New Law Lends Protection to Homeowners

Strong measures prevent predatory mortgage lending tactics

A new law recently went into effect that will protect New York homeowners from unscrupulous mortgage lenders who target borrowers with a high likelihood of default, and seek easy gains from foreclosures (Ch. 626 of 2002).

The anti-predatory lending law will put an end to the swindling of unsuspecting homeowners, who may be taken in by the fast talk of salespeople pushing loans.

Protecting hard-pressed consumers

Many victims of these predatory lending techniques have been elderly or from low-income households. Ineligible for prime-rate mortgages, they are bilked into accepting loans with excessive interest rates, or which are too large to be affordable.
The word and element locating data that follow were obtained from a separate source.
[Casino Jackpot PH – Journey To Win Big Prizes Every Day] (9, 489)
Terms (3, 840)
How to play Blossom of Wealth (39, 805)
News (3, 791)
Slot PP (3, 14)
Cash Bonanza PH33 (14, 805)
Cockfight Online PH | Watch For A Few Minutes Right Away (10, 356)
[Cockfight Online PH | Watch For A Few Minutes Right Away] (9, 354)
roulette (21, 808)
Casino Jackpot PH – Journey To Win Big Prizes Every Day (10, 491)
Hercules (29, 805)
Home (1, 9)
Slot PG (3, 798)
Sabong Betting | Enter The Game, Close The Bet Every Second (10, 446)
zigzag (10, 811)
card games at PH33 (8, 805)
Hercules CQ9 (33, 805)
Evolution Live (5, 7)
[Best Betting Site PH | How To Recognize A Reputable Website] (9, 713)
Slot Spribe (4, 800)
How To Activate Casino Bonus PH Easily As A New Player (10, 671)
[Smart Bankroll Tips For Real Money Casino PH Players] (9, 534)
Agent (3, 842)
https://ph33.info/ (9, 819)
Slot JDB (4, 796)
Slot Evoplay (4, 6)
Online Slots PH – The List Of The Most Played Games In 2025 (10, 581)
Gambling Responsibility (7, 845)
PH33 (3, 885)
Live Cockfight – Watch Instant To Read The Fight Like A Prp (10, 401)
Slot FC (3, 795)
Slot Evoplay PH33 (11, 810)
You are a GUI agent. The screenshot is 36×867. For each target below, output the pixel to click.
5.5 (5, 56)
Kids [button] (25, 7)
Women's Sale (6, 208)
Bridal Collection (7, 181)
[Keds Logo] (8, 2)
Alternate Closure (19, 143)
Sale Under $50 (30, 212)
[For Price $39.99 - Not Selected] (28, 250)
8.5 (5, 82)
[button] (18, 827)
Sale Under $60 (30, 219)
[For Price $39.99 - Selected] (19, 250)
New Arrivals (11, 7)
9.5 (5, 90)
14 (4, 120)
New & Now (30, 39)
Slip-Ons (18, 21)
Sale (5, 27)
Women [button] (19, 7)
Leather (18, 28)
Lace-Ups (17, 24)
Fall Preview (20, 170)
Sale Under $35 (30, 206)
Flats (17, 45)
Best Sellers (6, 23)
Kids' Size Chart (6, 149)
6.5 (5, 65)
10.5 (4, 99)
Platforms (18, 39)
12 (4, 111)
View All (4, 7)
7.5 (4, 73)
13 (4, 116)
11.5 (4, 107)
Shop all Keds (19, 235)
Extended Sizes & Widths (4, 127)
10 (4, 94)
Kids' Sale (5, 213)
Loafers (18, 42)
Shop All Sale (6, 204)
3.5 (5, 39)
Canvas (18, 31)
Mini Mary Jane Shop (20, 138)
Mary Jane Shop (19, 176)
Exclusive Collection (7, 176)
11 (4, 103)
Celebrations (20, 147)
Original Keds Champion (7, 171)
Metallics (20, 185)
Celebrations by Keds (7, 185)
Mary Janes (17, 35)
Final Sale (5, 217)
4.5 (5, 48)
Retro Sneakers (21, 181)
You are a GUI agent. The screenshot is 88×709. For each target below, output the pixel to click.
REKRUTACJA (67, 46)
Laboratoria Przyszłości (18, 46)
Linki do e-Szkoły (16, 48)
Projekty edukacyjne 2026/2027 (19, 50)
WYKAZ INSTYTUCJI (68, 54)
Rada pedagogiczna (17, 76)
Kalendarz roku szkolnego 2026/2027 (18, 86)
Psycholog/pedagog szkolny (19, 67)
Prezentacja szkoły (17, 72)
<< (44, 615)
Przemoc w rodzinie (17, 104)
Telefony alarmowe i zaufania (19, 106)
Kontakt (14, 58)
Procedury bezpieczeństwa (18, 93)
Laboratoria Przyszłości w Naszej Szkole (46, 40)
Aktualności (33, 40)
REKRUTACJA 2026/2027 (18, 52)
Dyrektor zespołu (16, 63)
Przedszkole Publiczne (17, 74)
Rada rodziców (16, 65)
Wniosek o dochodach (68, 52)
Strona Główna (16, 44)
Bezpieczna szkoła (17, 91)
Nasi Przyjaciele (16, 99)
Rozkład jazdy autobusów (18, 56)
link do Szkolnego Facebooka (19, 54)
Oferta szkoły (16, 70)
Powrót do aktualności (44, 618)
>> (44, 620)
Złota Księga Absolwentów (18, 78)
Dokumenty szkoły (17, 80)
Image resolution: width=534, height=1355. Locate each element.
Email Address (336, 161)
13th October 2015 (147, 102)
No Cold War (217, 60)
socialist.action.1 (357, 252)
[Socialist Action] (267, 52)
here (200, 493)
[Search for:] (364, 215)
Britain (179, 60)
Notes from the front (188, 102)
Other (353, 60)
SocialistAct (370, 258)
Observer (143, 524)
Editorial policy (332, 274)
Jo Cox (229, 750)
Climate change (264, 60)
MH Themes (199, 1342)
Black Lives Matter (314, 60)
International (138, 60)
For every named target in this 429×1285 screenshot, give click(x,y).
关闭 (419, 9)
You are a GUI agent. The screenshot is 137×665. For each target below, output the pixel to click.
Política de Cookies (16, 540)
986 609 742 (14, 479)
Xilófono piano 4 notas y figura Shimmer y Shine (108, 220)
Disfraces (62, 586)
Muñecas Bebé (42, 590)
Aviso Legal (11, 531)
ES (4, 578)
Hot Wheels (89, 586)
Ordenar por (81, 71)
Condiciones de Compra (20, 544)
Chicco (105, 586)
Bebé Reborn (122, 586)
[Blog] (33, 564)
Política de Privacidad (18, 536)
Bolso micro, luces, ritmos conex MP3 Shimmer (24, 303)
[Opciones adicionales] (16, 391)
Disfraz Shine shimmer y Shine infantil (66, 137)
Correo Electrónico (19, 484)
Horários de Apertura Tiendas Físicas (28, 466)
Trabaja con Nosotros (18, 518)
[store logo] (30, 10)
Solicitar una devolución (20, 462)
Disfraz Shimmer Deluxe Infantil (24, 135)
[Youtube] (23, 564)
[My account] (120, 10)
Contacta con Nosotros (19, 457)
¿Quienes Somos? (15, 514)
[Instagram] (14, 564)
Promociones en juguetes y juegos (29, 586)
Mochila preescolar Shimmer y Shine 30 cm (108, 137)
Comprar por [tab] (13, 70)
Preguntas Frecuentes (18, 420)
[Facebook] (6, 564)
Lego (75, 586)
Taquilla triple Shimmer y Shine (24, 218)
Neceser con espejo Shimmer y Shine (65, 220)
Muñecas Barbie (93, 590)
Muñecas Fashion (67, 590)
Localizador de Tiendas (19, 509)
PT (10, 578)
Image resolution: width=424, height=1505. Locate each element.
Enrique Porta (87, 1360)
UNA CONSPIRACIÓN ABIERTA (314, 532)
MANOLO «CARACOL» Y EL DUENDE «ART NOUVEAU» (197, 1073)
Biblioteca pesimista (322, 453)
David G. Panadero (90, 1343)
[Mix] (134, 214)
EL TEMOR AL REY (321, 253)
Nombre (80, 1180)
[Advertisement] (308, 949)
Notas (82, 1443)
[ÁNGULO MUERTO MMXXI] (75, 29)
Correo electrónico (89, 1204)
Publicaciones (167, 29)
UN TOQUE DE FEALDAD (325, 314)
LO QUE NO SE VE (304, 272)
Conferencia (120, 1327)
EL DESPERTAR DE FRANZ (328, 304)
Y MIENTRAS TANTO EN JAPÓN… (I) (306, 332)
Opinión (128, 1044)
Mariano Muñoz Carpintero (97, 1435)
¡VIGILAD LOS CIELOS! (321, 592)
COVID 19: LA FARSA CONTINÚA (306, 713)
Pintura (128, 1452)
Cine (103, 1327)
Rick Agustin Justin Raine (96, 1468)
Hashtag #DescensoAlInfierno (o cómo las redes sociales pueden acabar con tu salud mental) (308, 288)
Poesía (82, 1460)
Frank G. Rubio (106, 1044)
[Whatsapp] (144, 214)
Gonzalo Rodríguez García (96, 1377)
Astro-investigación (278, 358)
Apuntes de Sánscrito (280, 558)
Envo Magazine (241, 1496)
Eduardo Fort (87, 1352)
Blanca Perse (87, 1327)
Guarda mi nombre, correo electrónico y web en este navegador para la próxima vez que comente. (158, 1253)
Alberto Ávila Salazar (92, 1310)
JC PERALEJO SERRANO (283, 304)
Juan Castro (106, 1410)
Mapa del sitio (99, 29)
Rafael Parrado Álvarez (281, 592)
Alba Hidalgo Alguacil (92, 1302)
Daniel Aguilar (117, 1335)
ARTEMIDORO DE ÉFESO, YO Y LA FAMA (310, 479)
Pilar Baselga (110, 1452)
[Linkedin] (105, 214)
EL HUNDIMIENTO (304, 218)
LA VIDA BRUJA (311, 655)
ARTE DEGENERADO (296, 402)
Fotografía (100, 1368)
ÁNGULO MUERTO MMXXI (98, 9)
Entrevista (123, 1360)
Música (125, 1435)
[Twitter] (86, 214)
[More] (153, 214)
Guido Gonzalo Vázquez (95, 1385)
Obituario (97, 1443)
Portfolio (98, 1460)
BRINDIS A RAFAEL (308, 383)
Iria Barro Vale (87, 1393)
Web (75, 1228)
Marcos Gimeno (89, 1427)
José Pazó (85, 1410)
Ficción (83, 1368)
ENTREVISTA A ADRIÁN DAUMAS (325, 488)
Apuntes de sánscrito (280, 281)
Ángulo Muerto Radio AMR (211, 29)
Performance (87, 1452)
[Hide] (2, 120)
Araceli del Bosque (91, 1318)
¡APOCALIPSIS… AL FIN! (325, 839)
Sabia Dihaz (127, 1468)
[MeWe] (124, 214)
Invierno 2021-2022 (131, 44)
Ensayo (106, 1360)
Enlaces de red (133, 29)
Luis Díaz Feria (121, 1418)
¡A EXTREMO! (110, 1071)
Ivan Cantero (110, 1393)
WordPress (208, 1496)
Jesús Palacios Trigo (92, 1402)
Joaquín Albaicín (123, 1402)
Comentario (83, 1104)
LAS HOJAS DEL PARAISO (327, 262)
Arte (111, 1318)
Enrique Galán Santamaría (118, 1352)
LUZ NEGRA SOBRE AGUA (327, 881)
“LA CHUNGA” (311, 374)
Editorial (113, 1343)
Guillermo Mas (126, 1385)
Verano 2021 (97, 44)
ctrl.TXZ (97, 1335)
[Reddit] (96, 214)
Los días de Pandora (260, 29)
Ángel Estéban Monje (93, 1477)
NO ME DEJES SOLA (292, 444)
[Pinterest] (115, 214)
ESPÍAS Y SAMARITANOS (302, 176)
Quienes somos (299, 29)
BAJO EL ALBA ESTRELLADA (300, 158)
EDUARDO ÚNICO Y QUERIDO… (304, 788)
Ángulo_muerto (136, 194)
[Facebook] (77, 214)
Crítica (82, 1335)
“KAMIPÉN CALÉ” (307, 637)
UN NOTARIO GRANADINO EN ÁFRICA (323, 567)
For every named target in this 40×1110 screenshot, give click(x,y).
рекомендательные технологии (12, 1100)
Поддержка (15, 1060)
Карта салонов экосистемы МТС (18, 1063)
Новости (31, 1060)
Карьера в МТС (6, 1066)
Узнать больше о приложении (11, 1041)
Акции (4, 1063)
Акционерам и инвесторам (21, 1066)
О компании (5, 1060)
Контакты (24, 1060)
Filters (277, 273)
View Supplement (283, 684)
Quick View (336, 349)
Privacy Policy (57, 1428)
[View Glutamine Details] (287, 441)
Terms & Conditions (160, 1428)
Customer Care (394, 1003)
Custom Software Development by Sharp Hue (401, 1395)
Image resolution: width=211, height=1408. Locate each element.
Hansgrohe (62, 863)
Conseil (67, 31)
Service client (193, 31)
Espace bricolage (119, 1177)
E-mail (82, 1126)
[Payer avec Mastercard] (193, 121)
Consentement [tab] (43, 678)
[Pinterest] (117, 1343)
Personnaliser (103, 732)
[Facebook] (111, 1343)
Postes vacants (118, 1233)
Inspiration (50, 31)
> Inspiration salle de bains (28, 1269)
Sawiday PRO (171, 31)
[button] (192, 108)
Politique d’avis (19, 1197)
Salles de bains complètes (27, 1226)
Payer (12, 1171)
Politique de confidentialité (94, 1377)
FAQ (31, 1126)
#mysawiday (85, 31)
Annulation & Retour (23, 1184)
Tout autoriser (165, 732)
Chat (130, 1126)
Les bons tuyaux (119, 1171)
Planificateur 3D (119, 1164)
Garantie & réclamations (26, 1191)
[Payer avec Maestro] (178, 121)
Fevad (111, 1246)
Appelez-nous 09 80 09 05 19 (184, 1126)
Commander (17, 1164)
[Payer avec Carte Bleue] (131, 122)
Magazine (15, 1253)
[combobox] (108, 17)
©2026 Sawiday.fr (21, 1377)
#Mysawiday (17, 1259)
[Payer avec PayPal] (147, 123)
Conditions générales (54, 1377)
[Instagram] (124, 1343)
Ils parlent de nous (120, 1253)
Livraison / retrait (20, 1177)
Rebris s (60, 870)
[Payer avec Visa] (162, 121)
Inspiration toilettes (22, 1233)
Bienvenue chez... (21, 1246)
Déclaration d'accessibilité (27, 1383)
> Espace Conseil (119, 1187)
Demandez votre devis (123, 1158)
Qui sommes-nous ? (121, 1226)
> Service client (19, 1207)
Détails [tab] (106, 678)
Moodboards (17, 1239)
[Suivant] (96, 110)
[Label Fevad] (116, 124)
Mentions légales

For this reason, the law was one of AARP’s top priorities since its introduction in the Assembly.

Seniors on fixed incomes are particularly susceptible to predatory lending schemes because they often have substantial equity in their homes, but may need access to cash to pay for home repair or health care bills.

The law helps prevent predatory lending by limiting interest hikes, banning loans deemed excessive compared to the income of the borrower, and requiring lenders to supply a list of credit counselors and a cautionary notice to borrowers.

Helping homeowners keep hard-earned savings

AARP called this law, which I sponsored, one of the strongest in the nation. Many New Yorkers work their whole lives hoping to retire in a house they can call their own. This law will ensure all that work wasn’t in vain.

For others, of lesser means or plagued by credit troubles, this law will prevent scheming lenders from exploiting their predicament, and save their homes from unnecessary foreclosure. Home ownership is a right for those who have earned it – and we can’t allow the theft of this right by the unscrupulous.

I am dedicated to protecting New York’s working families – especially in their homes. This law marks a victory for fairness and the right of our families to keep what they’ve worked for.